Question : Sérénissime Grand Maître, vous venez de publier chez Plon un ouvrage sur la Franc-Maçonnerie et vous l'avez intitulé « La Foi d'un Franc-Maçon ». Pouvez-vous dire pour nos lec­teurs pourquoi vous avez choisi ce titre ?

Réponse : On a publié un très grand nombre d'ouvrages sur la Franc-Maçonnerie, et certains sont excellents, mais très sou­vent ils n'étudient cette vénérable confrérie que du point de vue de l'histoire profane, disons d'un point de vue exotérique, j'ai voulu étudier la Franc-Maçonnerie du point de vue ésoté­rique, montrer ce qui en constitue l'essentiel, c'est-à-dire la construction du temple intérieur par chaque initié, construc­tion qui ne peut s'opérer que selon une méthode.

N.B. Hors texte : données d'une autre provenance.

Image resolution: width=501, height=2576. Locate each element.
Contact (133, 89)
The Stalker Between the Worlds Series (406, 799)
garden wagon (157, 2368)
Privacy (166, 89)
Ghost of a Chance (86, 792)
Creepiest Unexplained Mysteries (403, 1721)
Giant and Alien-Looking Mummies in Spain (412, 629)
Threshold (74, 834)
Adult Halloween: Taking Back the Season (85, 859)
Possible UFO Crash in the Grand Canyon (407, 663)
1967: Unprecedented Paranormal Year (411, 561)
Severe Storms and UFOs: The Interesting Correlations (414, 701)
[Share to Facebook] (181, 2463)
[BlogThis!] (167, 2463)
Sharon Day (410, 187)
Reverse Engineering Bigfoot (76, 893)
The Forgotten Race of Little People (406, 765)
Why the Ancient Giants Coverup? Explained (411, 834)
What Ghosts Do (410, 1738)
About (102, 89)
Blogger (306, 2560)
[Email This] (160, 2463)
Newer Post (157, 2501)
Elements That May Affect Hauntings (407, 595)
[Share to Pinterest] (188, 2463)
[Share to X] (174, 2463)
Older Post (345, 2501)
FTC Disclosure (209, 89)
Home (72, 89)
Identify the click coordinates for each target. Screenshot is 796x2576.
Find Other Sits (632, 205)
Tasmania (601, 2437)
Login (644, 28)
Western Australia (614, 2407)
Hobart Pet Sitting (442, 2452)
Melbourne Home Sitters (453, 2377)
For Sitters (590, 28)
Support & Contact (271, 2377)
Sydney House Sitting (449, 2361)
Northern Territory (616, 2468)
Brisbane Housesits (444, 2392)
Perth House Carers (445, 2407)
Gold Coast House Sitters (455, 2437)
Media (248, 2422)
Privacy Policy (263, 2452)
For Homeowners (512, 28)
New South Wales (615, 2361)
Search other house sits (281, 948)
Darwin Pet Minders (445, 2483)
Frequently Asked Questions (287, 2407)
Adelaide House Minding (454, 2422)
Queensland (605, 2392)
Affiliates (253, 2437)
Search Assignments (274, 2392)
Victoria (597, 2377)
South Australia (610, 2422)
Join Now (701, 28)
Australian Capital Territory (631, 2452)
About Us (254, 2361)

Question : Oui très justement. Mais en quoi consiste selon vous cette méthode maçonique, cette méthode initiatique ? Quel est son contenu ?

Réponse : Je commencerai par vous répondre qu'elle est diffici­lement traduisible dans une sorte de discours rationnel. Très souvent on l'aborde en procédant de l'extérieur vers l'intérieur et l'on aboutit à une dénaturation, à une méconnaissance totale de ce qu'est l'ascèse initiatique. Il faut, au contraire, si l'on veut la comprendre dans son authenticité, se placer au centre du cercle, aller de l'intérieur à l'extérieur, privilégier l'existentiel par rapport au rationnel, au didactique. Ce qui est avouer que toute description, aussi fidèle soit-elle, en trahit l'esprit véritable.

Question : Quel est d'après vous alors le but, la finalité de cette « ascèse initiatique », pour reprendre une expression qui vous est chère ?

Réponse : L'objectif essentiel c'est de réaliser ou d'essayer de réaliser l'équilibre de l'homme et ce sur un double plan. Tout d'abord au plan intérieur : trouver ou retrouver une harmonie entre les multiples et différentes tendances, forces qui se partagent le moi. Puis de rechercher cette harmonie avec le monde extérieur, celui de la nature, du Cosmos (1) mais aussi avec la société, avec le monde des hommes qui nous entoure. Et il s'agit de substituer des rapports harmoniques à des rapports antagoniques. Enfin il s'agit de trouver un équilibre entre la pensée et l'action.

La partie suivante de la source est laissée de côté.